Claffey bought a macro lens for her camera to capture what she had seen. Her work often involves lying fully flat on the surface of bogs to allow us to see more deeply. And in her newly-published Portal: Otherworldly Wonders of Ireland’s Bogs, Wetlands and Eskers, she writes beautifully about how the bog and its inhabitants set the rhythm for the work. She follows the lead of the land and thanks the creatures for letting her take their portraits. The notes to the eerily exquisite photographs capture that personal relationship to the bog as well as plenty of identifying information from a team of experts. It is, she explains, “a gathering of observations, for I am a mere observer”.

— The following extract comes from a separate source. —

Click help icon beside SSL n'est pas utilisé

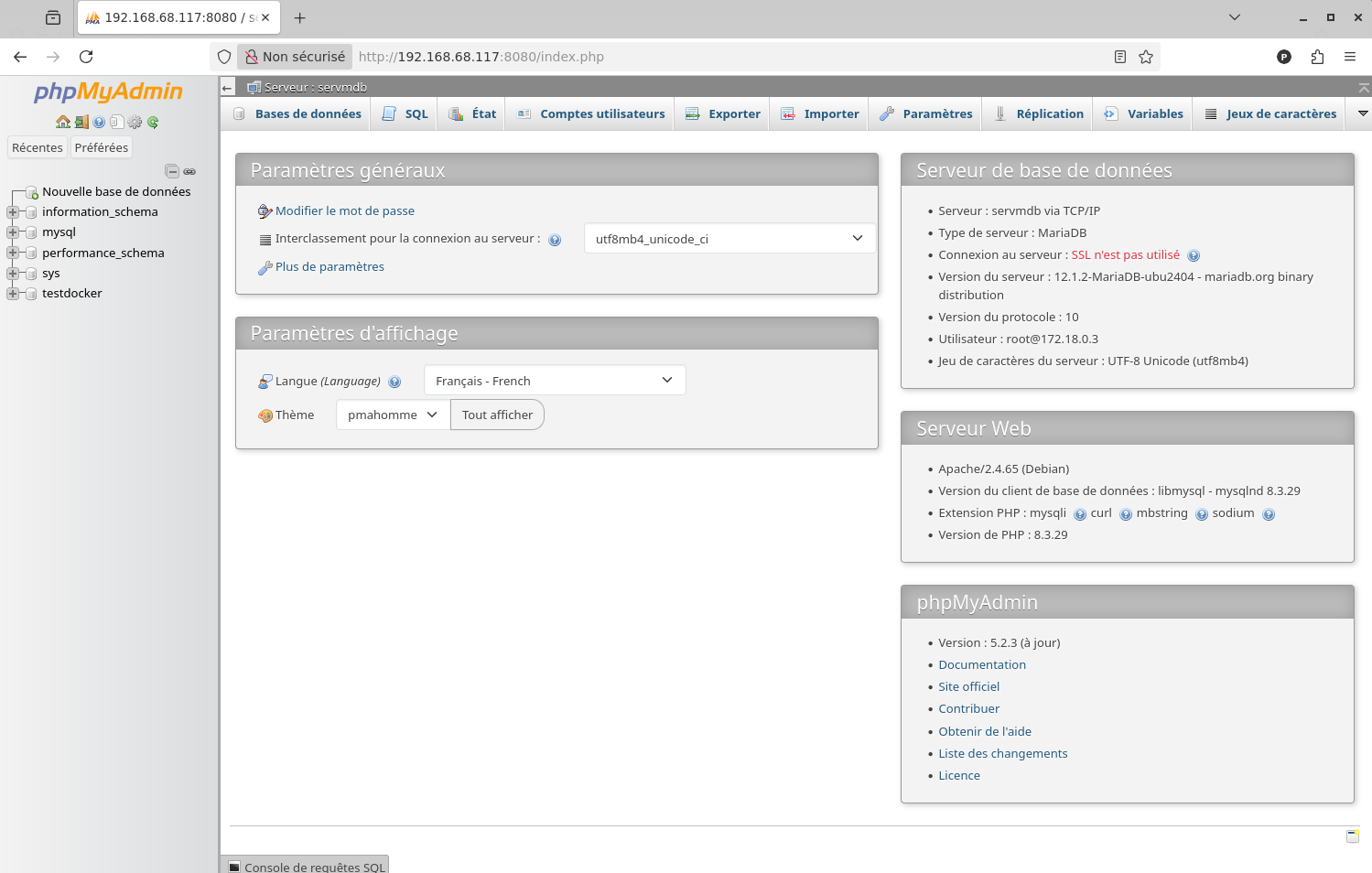click(x=1194, y=256)
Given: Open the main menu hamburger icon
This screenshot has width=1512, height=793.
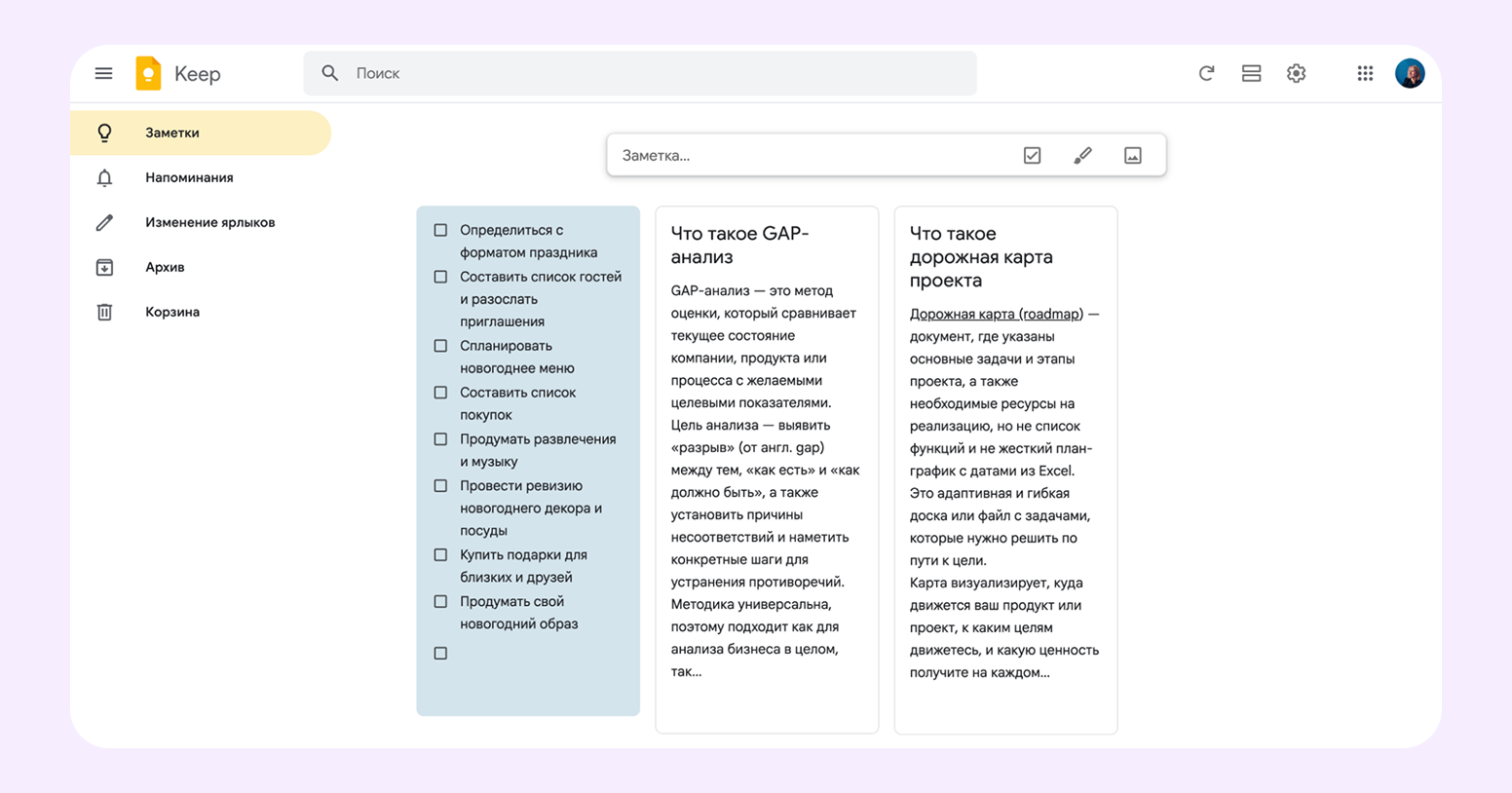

Divided into seasons, the book opens with the bog builder that is sphagnum moss, the plant that is now believed to provide the compound that preserves bog bodies for millenniums. Sphagnum can hold 20 times its weight in water, and Claffey’s photograph shows its deep vibrant colours like a coral reef made of jelly flowers.
Along with spending quality armchair time with Portal, I’ve been listening to Annie Proulx’s Fen Bog and Swamp. The book, which grew from an essay, is an epic look at wetlands across the globe. We have demonised bogs until recently, mapped them as unproductive places needing to be drained or exploited, milled by industrial machinery into polluting fuel or a moisture-holding growing medium for cultivated plants. The novelist says studies that have counted the microorganisms which live in sphagnum moss show that every square metre of the moss can contain an estimated one billion of them.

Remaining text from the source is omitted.